ECLI:NL:HR:2022:797

Hoge Raad

Datum uitspraak
27 mei 2022
Publicatiedatum
27 mei 2022
Zaaknummer
22/00124
Instantie
Hoge Raad
Type
Uitspraak
Rechtsgebied
Bestuursrecht; Belastingrecht
Procedures
  • Cassatie
Vindplaatsen
  • Rechtspraak.nl
AI samenvatting door LexboostAutomatisch gegenereerd

Ontvankelijkheid van het beroep in cassatie inzake griffierecht

In deze zaak heeft de Hoge Raad op 27 mei 2022 uitspraak gedaan over de ontvankelijkheid van een beroep in cassatie.
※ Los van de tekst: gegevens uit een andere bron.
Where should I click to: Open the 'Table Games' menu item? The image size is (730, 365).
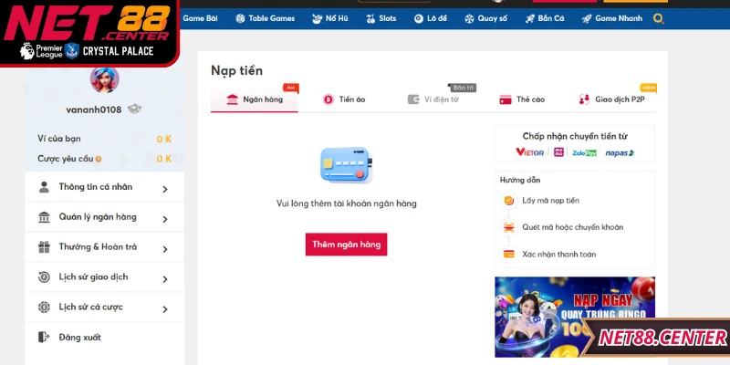point(265,18)
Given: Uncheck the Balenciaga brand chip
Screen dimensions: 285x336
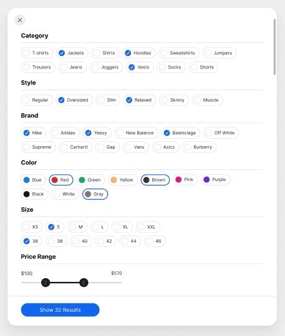Looking at the screenshot, I should pyautogui.click(x=181, y=133).
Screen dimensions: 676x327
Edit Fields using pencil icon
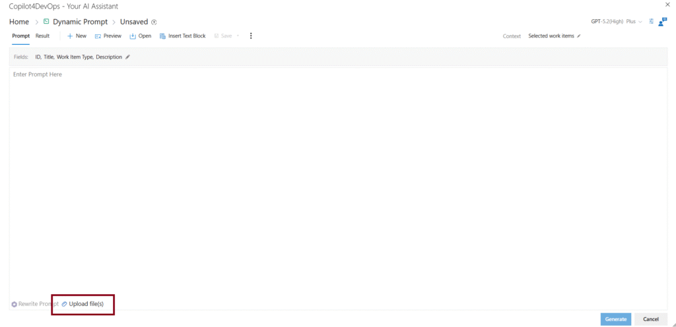128,57
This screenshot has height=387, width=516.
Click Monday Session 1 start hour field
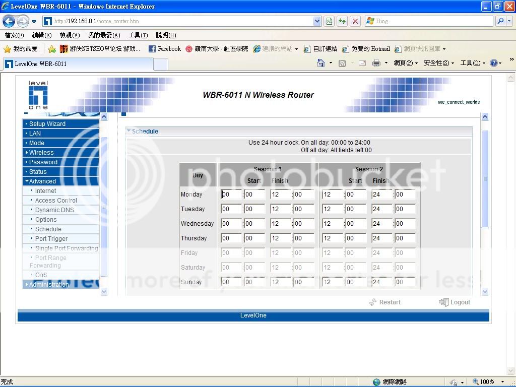tap(231, 195)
De belanghebbende, vertegenwoordigd door A.F.M.J. Verhoeven, had beroep aangetekend tegen een uitspraak van het Gerechtshof Arnhem-Leeuwarden van 30 november 2021. De Hoge Raad heeft vastgesteld dat de griffier van de Hoge Raad de belanghebbende op 19 februari 2022 had gewezen op de verschuldigdheid van griffierecht en een termijn van vier weken had gesteld voor de betaling daarvan. Deze brief was afgeleverd op het door belanghebbende opgegeven adres, maar het griffierecht was niet voldaan. Op 22 maart 2022 heeft de griffier een bericht in het digitale dossier geplaatst, waarin belanghebbende werd uitgenodigd om te reageren op het niet betalen van het griffierecht. De Hoge Raad ging ervan uit dat belanghebbende dit bericht had ontvangen, maar zij heeft van de gelegenheid om te reageren geen gebruik gemaakt. Gezien het feit dat het griffierecht niet was betaald, heeft de Hoge Raad het beroep in cassatie op grond van artikel 8:41, lid 6, van de Algemene wet bestuursrecht (Awb) niet-ontvankelijk verklaard. De Hoge Raad heeft geen aanleiding gezien voor een veroordeling in de proceskosten. Het arrest is gewezen door vice-president M.E. van Hilten en de raadsheren E.N. Punt en J.A.R. van Eijsden, en is openbaar uitgesproken op 27 mei 2022.

Uitspraak

HOGE RAAD DER NEDERLANDEN
BELASTINGKAMER
Nummer22/00124
Datum27 mei 2022
ARREST
in de zaak van
[X] te [Z] (hierna: belanghebbende),
vertegenwoordigd door A.F.M.J. Verhoeven,
tegen
de STAATSSECRETARIS VAN FINANCIËN
op het beroep in cassatie tegen de uitspraak van het Gerechtshof Arnhem-Leeuwarden van 30 november 2021, nr. 20/00347 [1] .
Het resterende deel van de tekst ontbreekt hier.